Stored items:
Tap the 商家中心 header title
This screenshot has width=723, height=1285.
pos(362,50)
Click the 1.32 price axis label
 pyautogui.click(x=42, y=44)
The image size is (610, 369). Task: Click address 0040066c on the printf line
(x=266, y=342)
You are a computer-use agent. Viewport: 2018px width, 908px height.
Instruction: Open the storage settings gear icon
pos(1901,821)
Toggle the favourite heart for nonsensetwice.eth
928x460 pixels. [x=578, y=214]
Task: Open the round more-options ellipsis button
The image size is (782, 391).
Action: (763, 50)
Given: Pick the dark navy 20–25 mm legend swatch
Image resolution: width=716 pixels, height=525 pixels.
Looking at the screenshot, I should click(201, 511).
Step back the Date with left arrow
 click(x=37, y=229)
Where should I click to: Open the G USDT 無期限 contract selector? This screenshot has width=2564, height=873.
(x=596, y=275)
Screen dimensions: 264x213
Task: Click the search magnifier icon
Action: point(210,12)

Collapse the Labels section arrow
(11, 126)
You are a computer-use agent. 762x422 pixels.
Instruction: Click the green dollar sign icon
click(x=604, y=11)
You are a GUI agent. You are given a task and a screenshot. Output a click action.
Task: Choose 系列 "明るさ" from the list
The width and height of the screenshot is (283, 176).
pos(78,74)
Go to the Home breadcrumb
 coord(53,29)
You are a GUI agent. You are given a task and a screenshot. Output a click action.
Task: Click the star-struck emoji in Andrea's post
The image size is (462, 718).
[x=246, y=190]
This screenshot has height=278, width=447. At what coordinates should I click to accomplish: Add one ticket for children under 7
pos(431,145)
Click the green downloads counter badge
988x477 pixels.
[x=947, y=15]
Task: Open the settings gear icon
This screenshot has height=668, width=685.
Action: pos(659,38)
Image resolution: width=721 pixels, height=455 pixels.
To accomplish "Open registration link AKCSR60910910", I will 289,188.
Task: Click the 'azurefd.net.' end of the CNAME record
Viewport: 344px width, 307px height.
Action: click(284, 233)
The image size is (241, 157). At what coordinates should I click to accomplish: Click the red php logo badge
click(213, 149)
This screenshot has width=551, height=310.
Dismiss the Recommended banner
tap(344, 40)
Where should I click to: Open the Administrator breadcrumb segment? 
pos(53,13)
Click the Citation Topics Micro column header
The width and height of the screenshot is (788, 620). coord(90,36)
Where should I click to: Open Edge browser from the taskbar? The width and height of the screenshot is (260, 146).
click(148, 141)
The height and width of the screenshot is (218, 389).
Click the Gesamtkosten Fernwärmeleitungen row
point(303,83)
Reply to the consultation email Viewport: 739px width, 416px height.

## Action item
May I have all of the records repeated exactly?

## Solved problem
Tap the 商家中心 header title
This screenshot has width=723, height=1285.
pos(362,50)
Click the 1.32 price axis label
 pyautogui.click(x=42, y=44)
The image size is (610, 369). Task: Click address 0040066c on the printf line
(x=266, y=342)
You are a computer-use agent. Viewport: 2018px width, 908px height.
Instruction: Open the storage settings gear icon
pos(1901,821)
Toggle the favourite heart for nonsensetwice.eth
928x460 pixels. [x=578, y=214]
Task: Open the round more-options ellipsis button
The image size is (782, 391).
Action: (763, 50)
Given: Pick the dark navy 20–25 mm legend swatch
Image resolution: width=716 pixels, height=525 pixels.
Looking at the screenshot, I should click(201, 511).
Step back the Date with left arrow
 click(x=37, y=229)
Where should I click to: Open the G USDT 無期限 contract selector? This screenshot has width=2564, height=873.
(x=596, y=275)
Screen dimensions: 264x213
Task: Click the search magnifier icon
Action: point(210,12)

Collapse the Labels section arrow
(11, 126)
You are a computer-use agent. 762x422 pixels.
Instruction: Click the green dollar sign icon
click(x=604, y=11)
You are a GUI agent. You are given a task and a screenshot. Output a click action.
Task: Choose 系列 "明るさ" from the list
The width and height of the screenshot is (283, 176).
pos(78,74)
Go to the Home breadcrumb
 coord(53,29)
You are a GUI agent. You are given a task and a screenshot. Output a click action.
Task: Click the star-struck emoji in Andrea's post
The image size is (462, 718).
[x=246, y=190]
This screenshot has height=278, width=447. At what coordinates should I click to accomplish: Add one ticket for children under 7
pos(431,145)
Click the green downloads counter badge
988x477 pixels.
[x=947, y=15]
Task: Open the settings gear icon
This screenshot has height=668, width=685.
Action: pos(659,38)
Image resolution: width=721 pixels, height=455 pixels.
To accomplish "Open registration link AKCSR60910910", I will 289,188.
Task: Click the 'azurefd.net.' end of the CNAME record
Viewport: 344px width, 307px height.
Action: click(284, 233)
The image size is (241, 157). At what coordinates should I click to accomplish: Click the red php logo badge
click(213, 149)
This screenshot has width=551, height=310.
Dismiss the Recommended banner
tap(344, 40)
Where should I click to: Open the Administrator breadcrumb segment? 
pos(53,13)
Click the Citation Topics Micro column header
The width and height of the screenshot is (788, 620). coord(90,36)
Where should I click to: Open Edge browser from the taskbar? The width and height of the screenshot is (260, 146).
click(148, 141)
The height and width of the screenshot is (218, 389).
Click the Gesamtkosten Fernwärmeleitungen row
point(303,83)
Reply to the consultation email Viewport: 739px width, 416px height.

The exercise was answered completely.